Four Letters of Love
Niall Williams. Farrar Straus Giroux, $23 (352pp) ISBN 978-0-374-15817-0
This sparkling, lyrical and touching piece of Irish magic realism is a first novel by a writer known previously--if at all to American readers--as the author of a series of nonfiction books, written with his wife, about life in a remote corner of Ireland. Certainly nothing in that past suggests the poetic assurance and narrative legerdemain of Four Letters. (The very title, in fact, is a play on words, with both the English and Latin words for love playing a role, as do significant missives written by several of the characters.) Two stories proceed side by side and eventually merge in a dazzling display of emotional and literary pyrotechnics. In one, a frustrated Dublin civil servant, William Coughlan, feels himself called by God to be a painter and sets off alone for the wild seascapes of the West of Ireland, leaving his wife and young son, Nicholas, to fend for themselves. In the other, schoolteacher Muiris Gore's family, living on a remote island off the shore of Galway, is riven when son Sean is mysteriously reduced to a human vegetable and his lovely sister Isabel feels somehow responsible. The fates of the two families are eventually intertwined when Coughlan's last surviving painting is given as a prize for Gore's early, thwarted poetry.
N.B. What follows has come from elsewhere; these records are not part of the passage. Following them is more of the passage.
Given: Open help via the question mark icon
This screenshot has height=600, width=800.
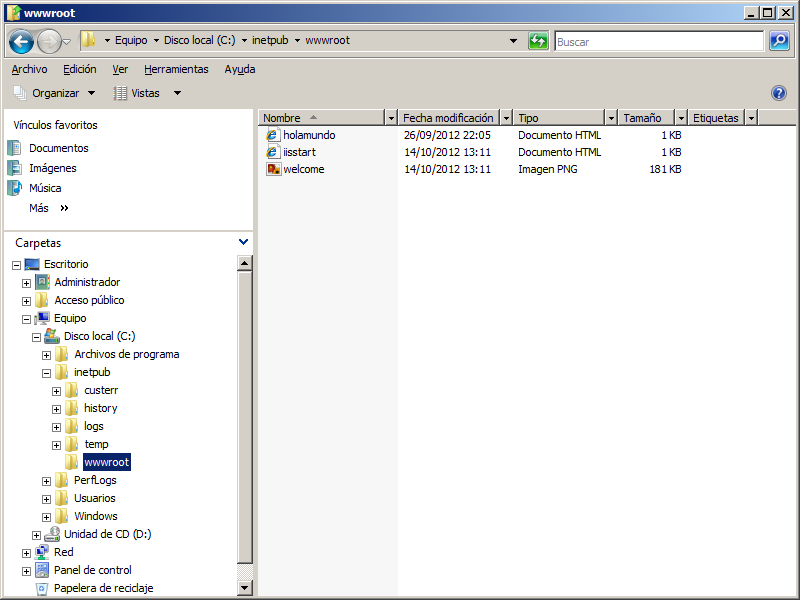Looking at the screenshot, I should pyautogui.click(x=779, y=92).
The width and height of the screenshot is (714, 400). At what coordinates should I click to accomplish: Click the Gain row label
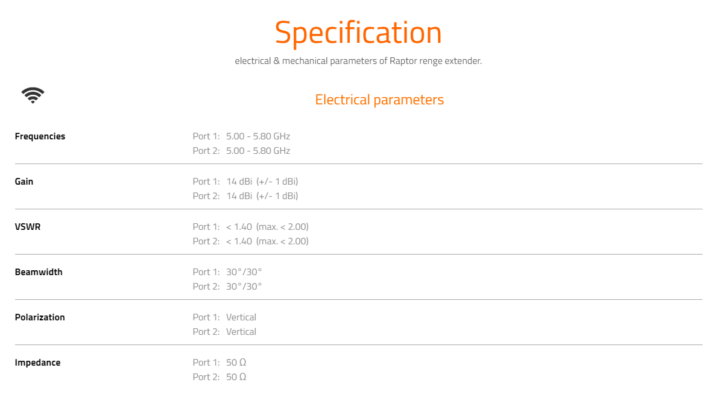click(24, 181)

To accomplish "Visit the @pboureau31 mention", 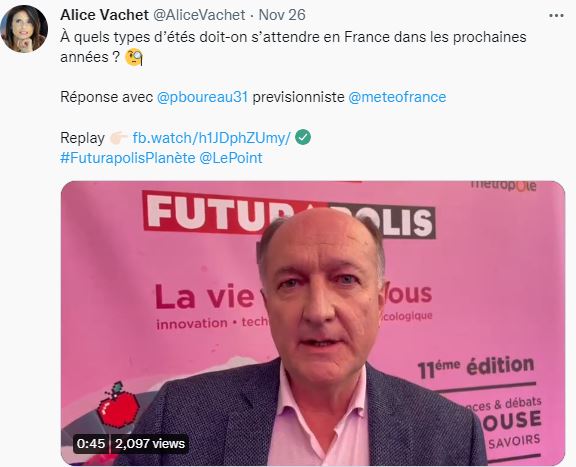I will pyautogui.click(x=202, y=97).
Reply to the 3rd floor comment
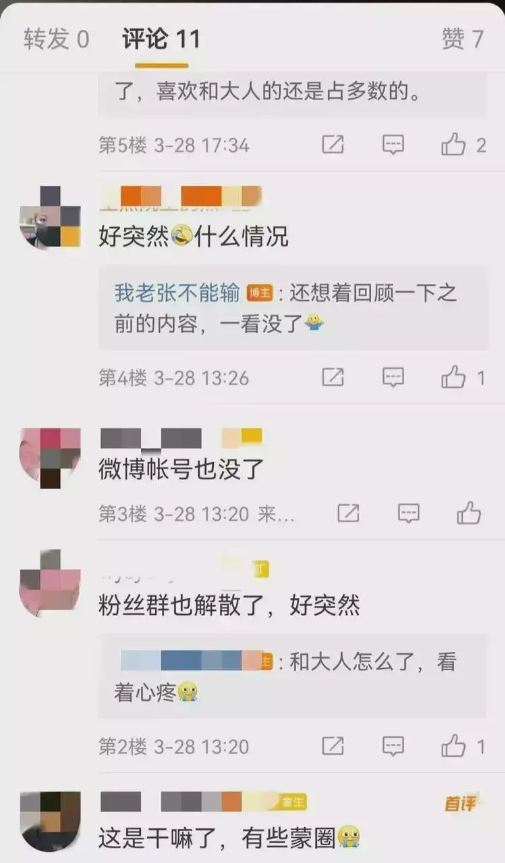Image resolution: width=505 pixels, height=863 pixels. pyautogui.click(x=408, y=513)
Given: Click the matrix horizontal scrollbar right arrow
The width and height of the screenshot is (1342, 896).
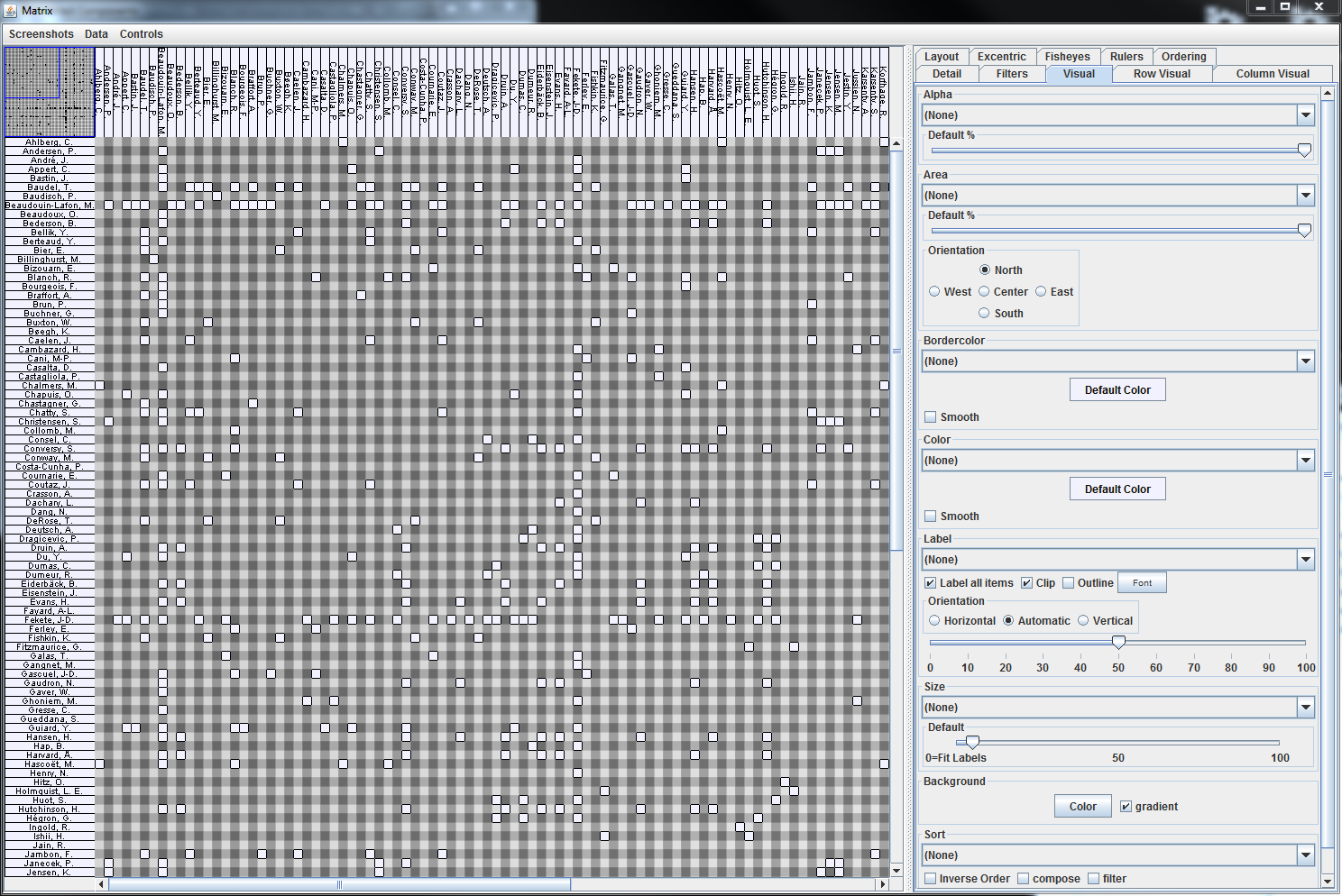Looking at the screenshot, I should pos(882,884).
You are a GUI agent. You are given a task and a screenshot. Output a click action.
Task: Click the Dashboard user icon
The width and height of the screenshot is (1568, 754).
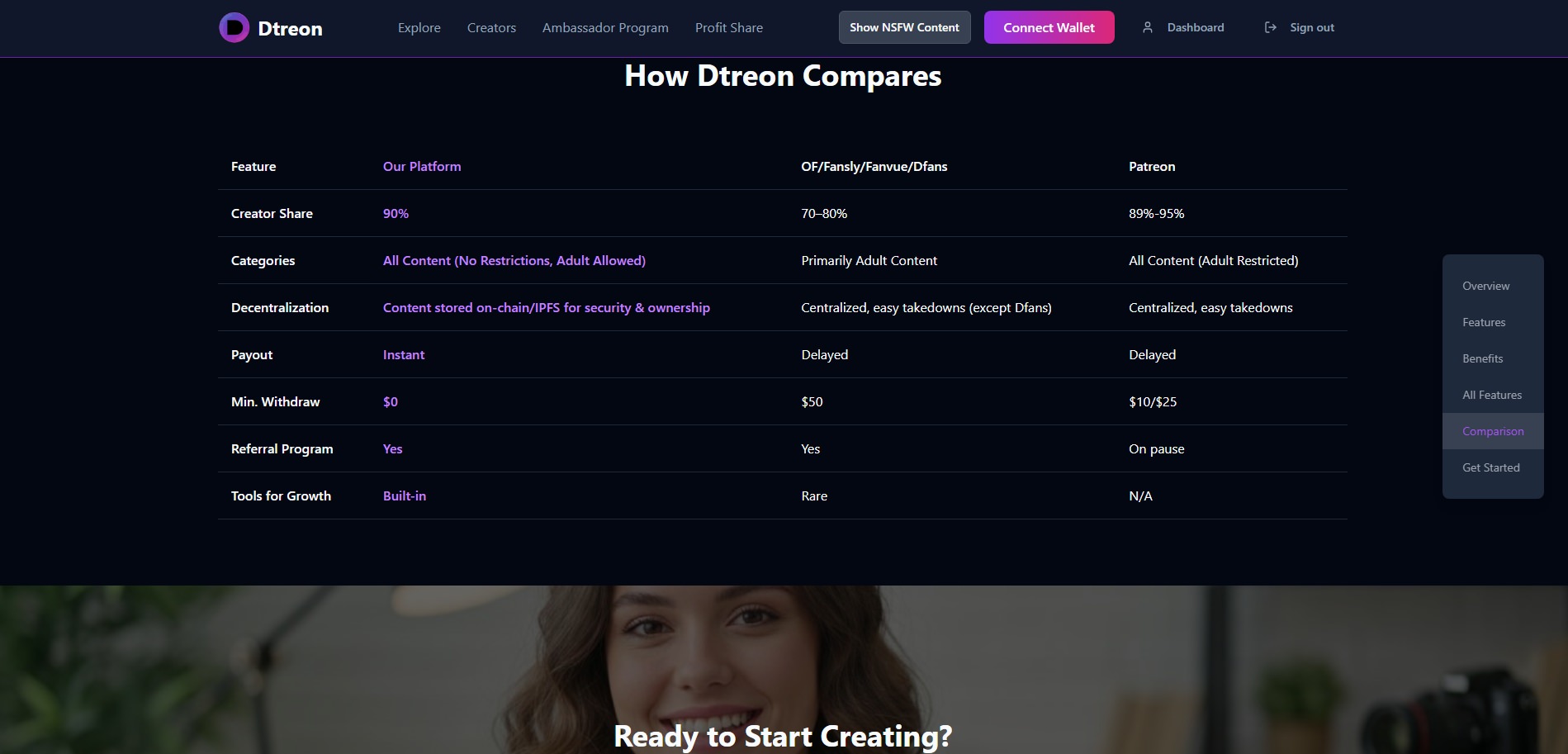pyautogui.click(x=1147, y=28)
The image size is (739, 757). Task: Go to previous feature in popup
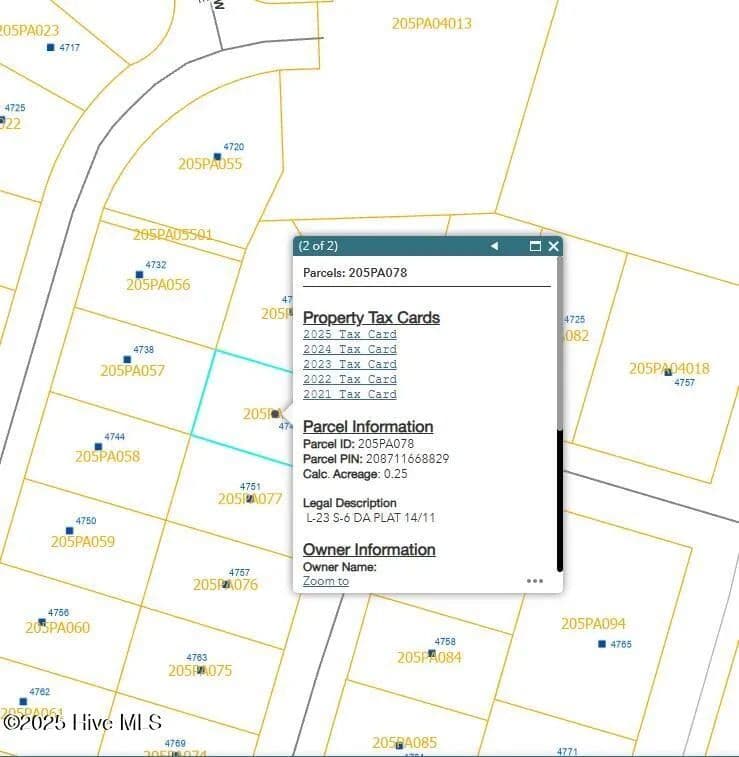pos(494,246)
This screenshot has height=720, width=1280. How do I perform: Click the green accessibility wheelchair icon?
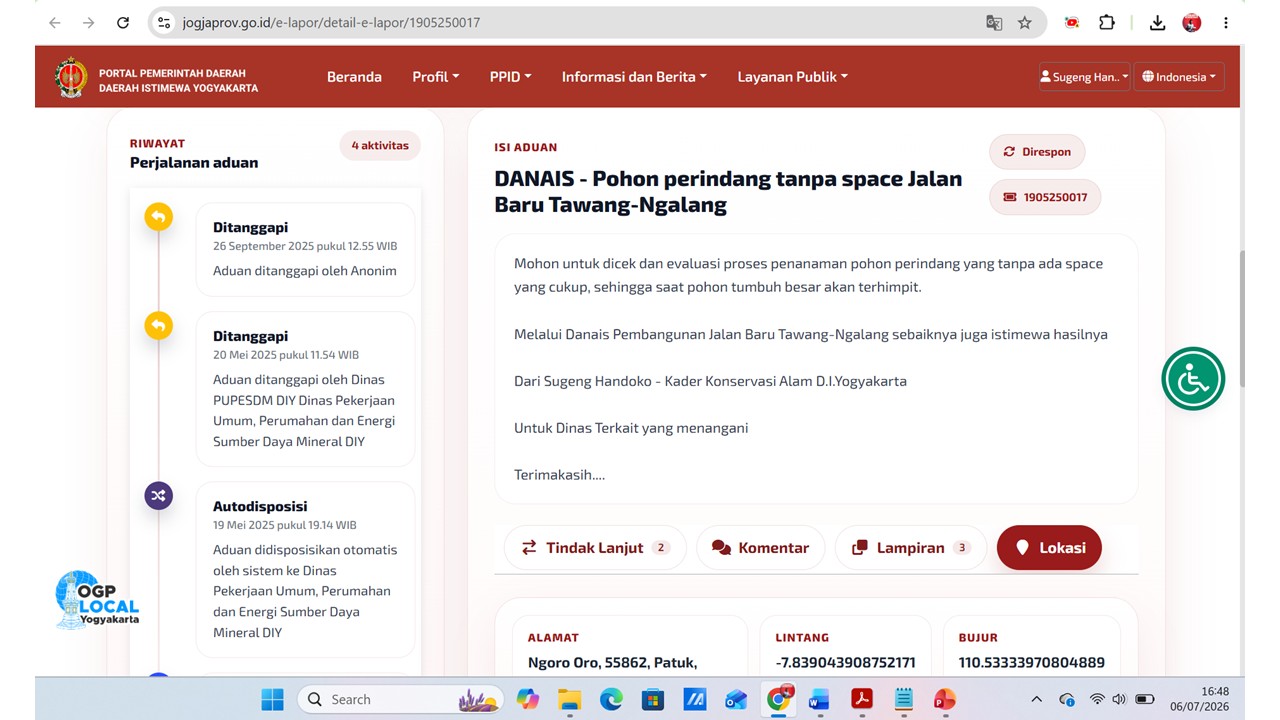(1193, 379)
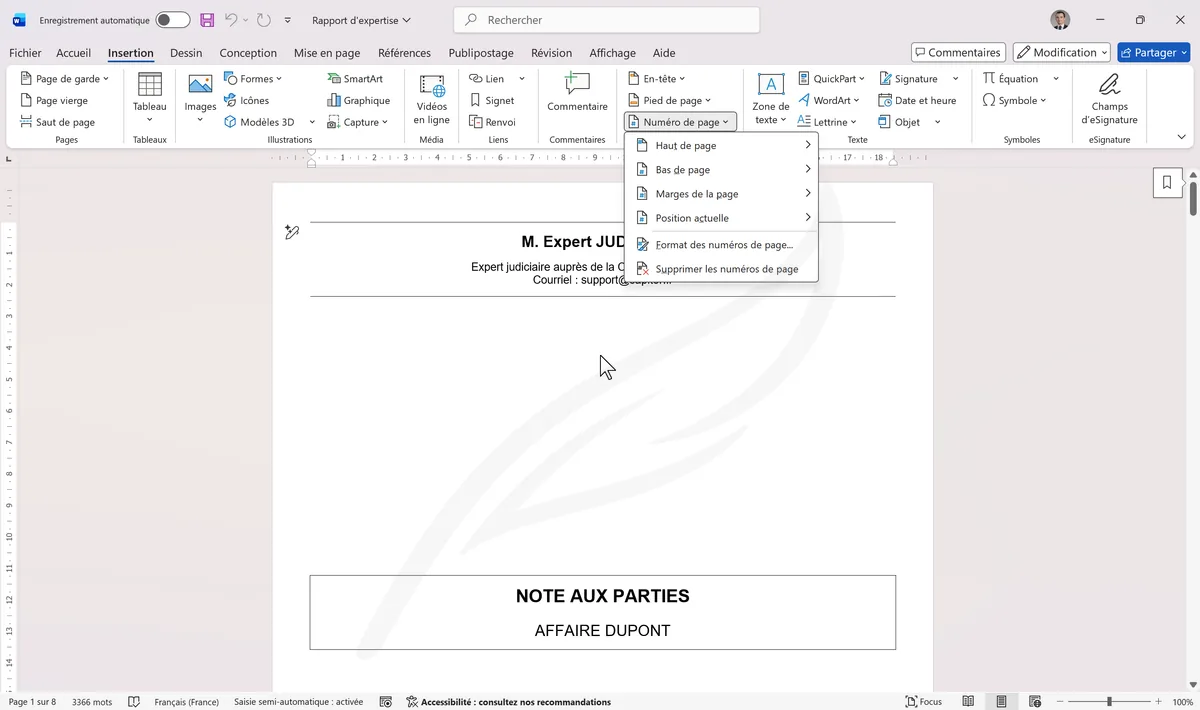Disable Enregistrement automatique

point(170,19)
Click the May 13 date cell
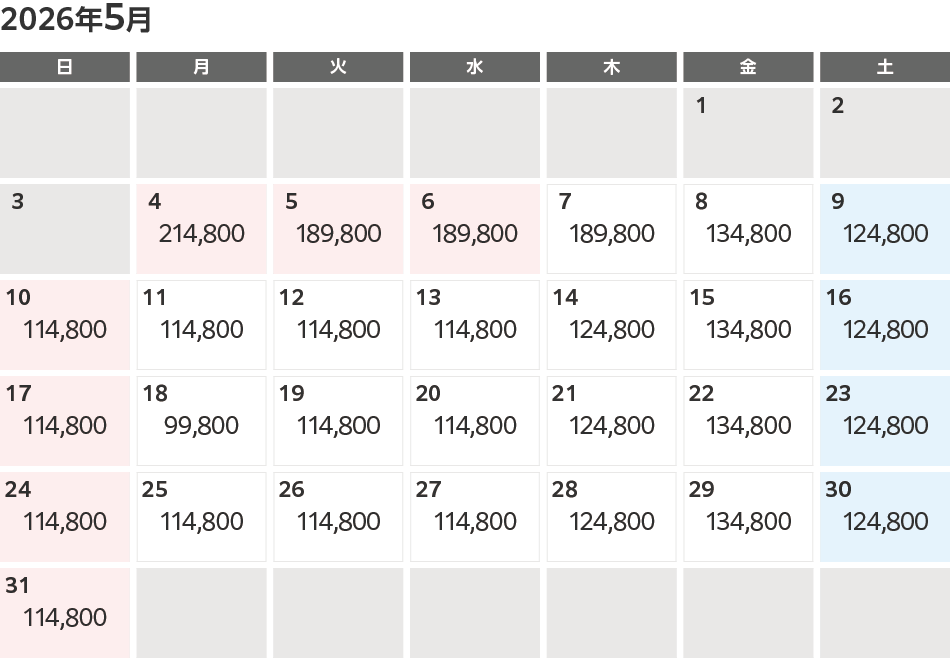This screenshot has height=658, width=950. pos(475,325)
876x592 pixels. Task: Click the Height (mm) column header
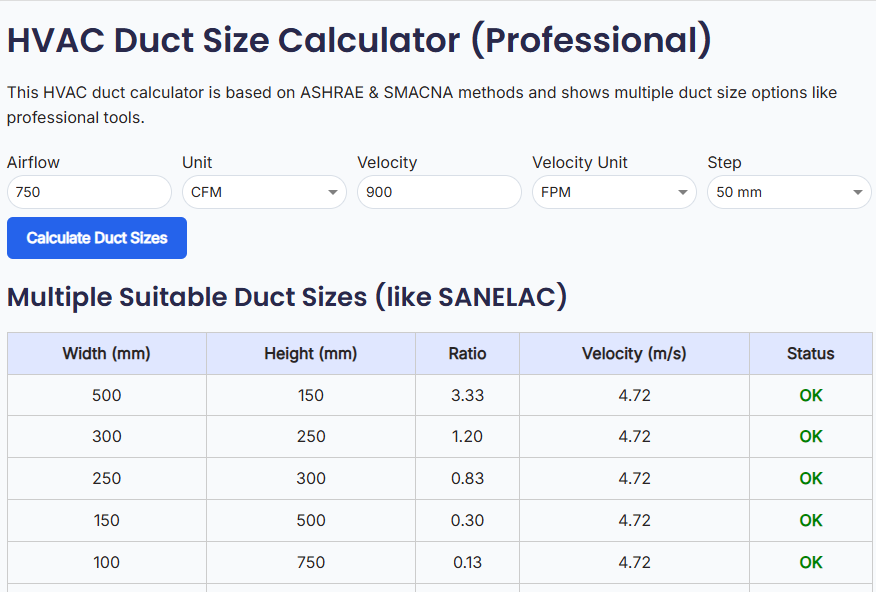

Meanwhile, Williams conveys the shattering power of first love in a series of heartfelt scenes: Coughlan's desperate courtship of his wife; Margaret Gore's infatuation with Muiris; Isabel's unwise attachment to a young shopkeeper when she is sent away to school on the mainland; and, finally, the inevitable attraction that grows between Isabel and Nicholas when he comes on a quixotic errand to recover his dead father's sole masterpiece--and unknowingly brings about Sean's recovery. The tale, with its exquisite rendering of fickle Irish weathers, combines power and delicacy in the most careful balance; and the ultimate flowerings of magic seem only a natural manifestation of the hidden mysteries of the human heart. This could be one of the sleepers of the season. 50,000 first printing; $40,000 ad/promo; foreign rights sold in Germany, France, Netherlands, Denmark, Sweden, Finland, Italy and Portugal. (Sept.)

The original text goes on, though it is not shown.